Es gab eine Zeit, da galten Bankiers als kundige Berater, als grundsolide Wegbegleiter in Geldangelegenheiten, vielleicht ein bisschen langweilig, aber eben vertrauenswürdig und glaubhaft. Dieses Bild war schon immer ein wenig naiv. Seit je geht es ums Geschäft. Aber die gegenwärtige Bankenkrise hat deutlich gemacht, dass sich die Akzente endgültig verschoben haben: Im Vordergrund steht heutzutage nicht mehr das Interesse des Kunden an vernünftiger Beratung. Vornan stehen Vertriebserfolg und Ertragsmaximierung – für die Banken.

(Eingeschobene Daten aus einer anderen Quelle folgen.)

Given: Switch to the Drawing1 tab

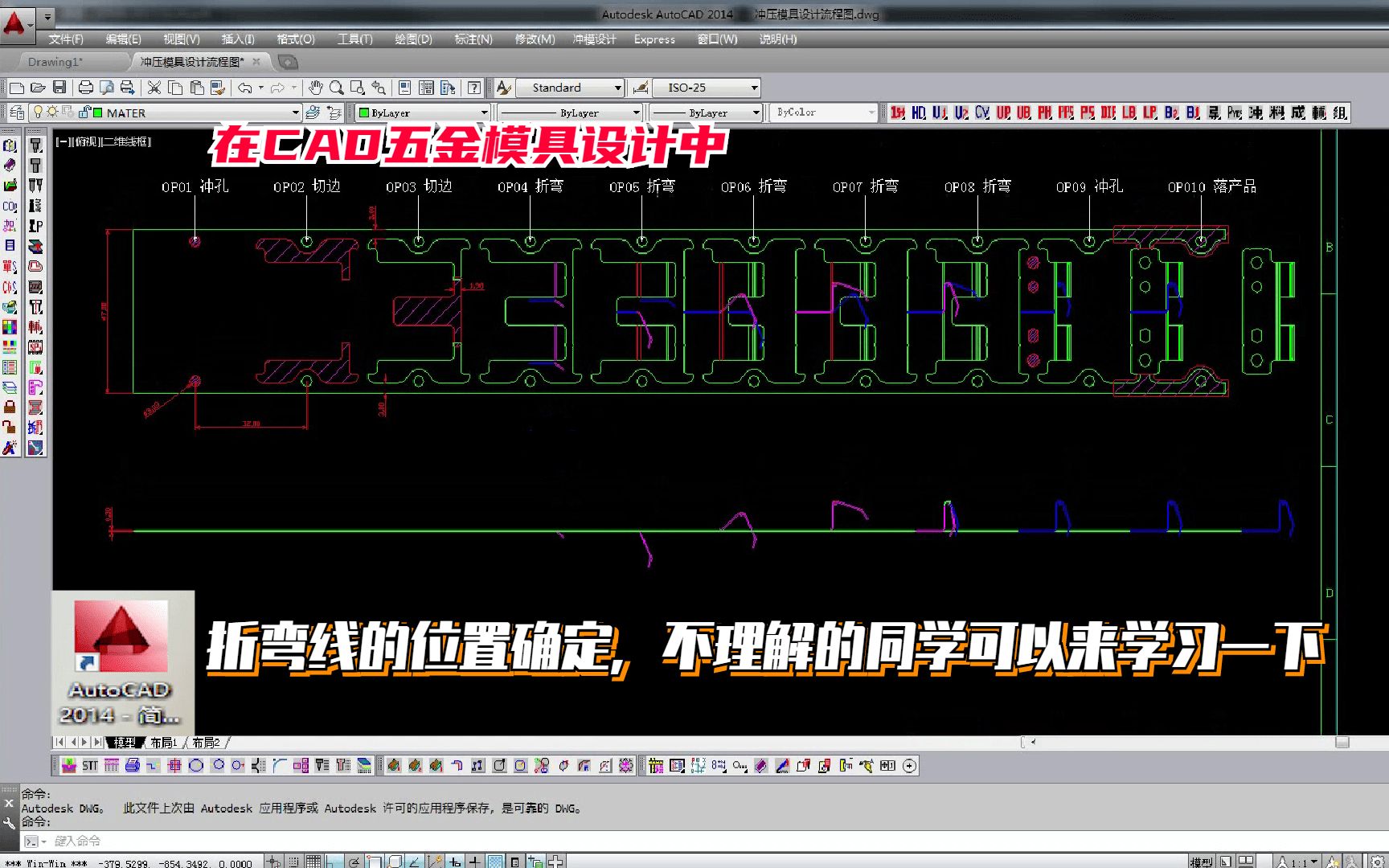Looking at the screenshot, I should (x=58, y=61).
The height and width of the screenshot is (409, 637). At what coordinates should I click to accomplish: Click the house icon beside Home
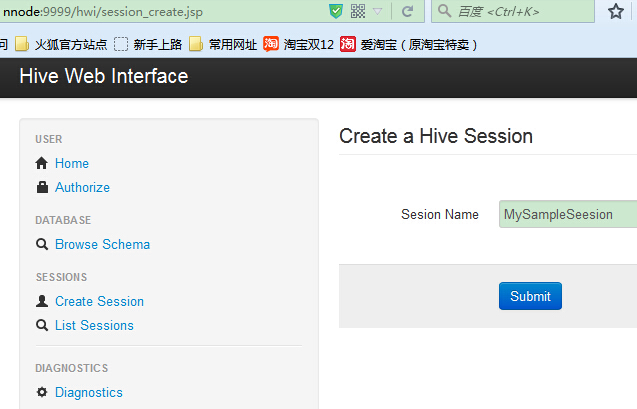41,163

Schon äußerlich ist die untergegangene Bankenkultur offenkundig geworden. Bankfilialen wurden zu Automatenbanken, die Kundenhallen sind leer gefegt. Schalter und Tresen werden seltener, viele Kunden kennen ihren Bankberater nicht mehr persönlich. Kommt es überhaupt noch zum Gespräch, wird es vom Berater anhand standardisierter Gesprächsleitfäden geführt, mit festgelegten Textbausteinen und Fragen. Es geht um Verkauf, nicht um einen Dialog, bei dem die Bedürfnisse des Kunden herausgefunden werden.

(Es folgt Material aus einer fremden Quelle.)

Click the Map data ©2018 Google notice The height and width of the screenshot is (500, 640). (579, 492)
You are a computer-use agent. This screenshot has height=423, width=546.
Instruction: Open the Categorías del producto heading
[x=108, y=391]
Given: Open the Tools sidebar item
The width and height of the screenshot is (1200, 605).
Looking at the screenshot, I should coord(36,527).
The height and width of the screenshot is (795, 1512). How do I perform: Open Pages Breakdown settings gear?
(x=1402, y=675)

Auch die Anfrage nach Kredit führt nicht mehr zum individuellen Gespräch, zur Einzelfallprüfung und Entscheidung – sondern begegnet dem Scoring. Lebensumstände, persönliche Eigenschaften, Verhalten und Branchen werden in Zahlen bewertet. Eine Blackbox fällt die Entscheidung. Auf erfahrene Kreditfachleute trifft der Kunde in den Filialen ohnehin kaum noch. Im Kreditgeschäft, das eigentlich Kerngeschäft der Banken ist, werden kaum mehr Mitarbeiter geschult. Die Weiterbildung konzentriert sich auf die Vertriebstechnik.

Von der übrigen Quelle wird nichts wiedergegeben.